# [SOLVED] HP G62 374CA touchpad not working



## jusatsking (Jan 9, 2008)

Hi

I have this 2-month old laptop:

* HP G62 374CA
* Intel Core i5
* 4.00 GB RAM
* 64-bit OS
* Windows 7 Home Premium.

The touchpad isn't working. It used to work normally but I think it stopped working past 2 weeks; I never realized it because I was using a bluetooth mouse and rarely use the touchpad (personally I think the touchpad sucks for this model, you'd agree if you have one). I'm not sure if it is the driver or the touchpad itself. The orange light that is tappable also not working. It had Synaptics installed came with it. I already reinstalled Synaptics driver several times but no luck. I have Synaptics currently installed and whenever I go to mouse properties, a window always appears(see file attached), then after clicking "no", it would direct me to mouse properties without showing a tab for synaptics device manager; but when clicked "yes", it will uninstall and ask for reboot.
I don't have retail store's warranty (bought from Futureshop) but I think I have HP warranty since it's still new. I want to avoid sending it to them since I need this for school and I can't have it gone for long time. I already search the web for possible solutions but they didn't work.

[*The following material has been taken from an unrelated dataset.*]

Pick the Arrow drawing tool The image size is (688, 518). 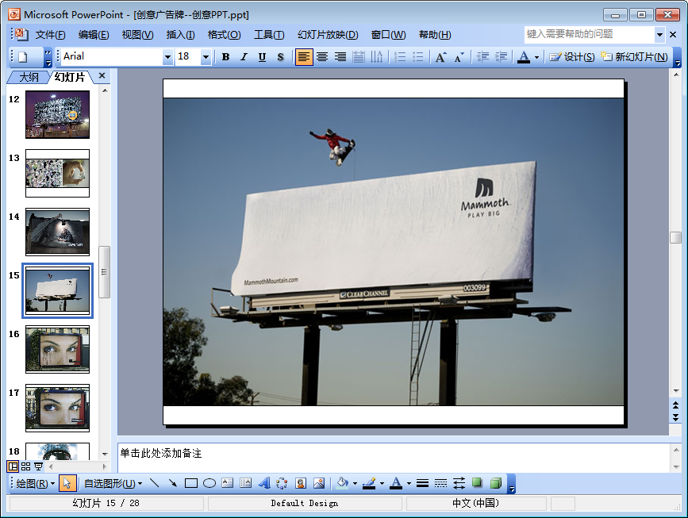[x=172, y=483]
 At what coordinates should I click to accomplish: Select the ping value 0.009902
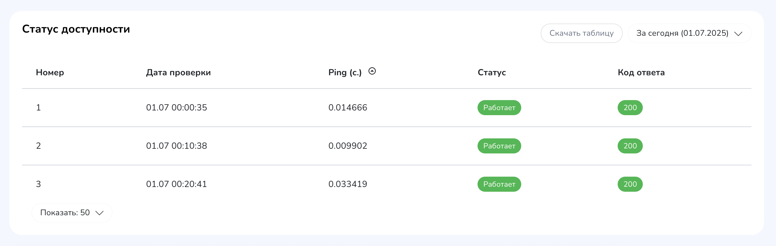348,146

Please help and thank you.


----------



## joeten (Dec 4, 2008)

*Re: HP G62 374CA touchpad not working*

Hi the driver for the bluetooth mouse may be the cause, remember the touch pad is also a mouse so have a look in device manager you will most likely see a yellow error flag


----------



## jusatsking (Jan 9, 2008)

*Re: HP G62 374CA touchpad not working*

Hi, thanks for the reply. I did what you told me but there was no error or anything. I also uninstall Synaptics, uninstall the bluetooth mouse driver. Then reinstall Synaptics, but it still didn't work.


----------



## joeten (Dec 4, 2008)

*Re: HP G62 374CA touchpad not working*

Hi ok see if hp has anything Touchpad / Fingerprint Reader / Keyboard / Mouse / Docking Station HP G62-374CA Notebook PC - HP Customer Care (United States - English)


----------



## jusatsking (Jan 9, 2008)

*Re: HP G62 374CA touchpad not working*

Thanks for the reply. I have contacted HP Customer Support and we concluded that this is a hardware problem. I will be sending my laptop to HP for repair and it will be gone for a week or so depending on the repair. Thanks for taking your time for giving me advice.


----------



## joeten (Dec 4, 2008)

*Re: HP G62 374CA touchpad not working*

Hi glad your getting it sorted


----------



## jusatsking (Jan 9, 2008)

*Re: HP G62 374CA touchpad not working*

I sent it to HP and I received it back repaired 3 days after. It was a hardware problem. They just replace the top cover which I assumed the touchpad is attached. I am happy


----------



## joeten (Dec 4, 2008)

Great to hear and pretty quick turnaround


----------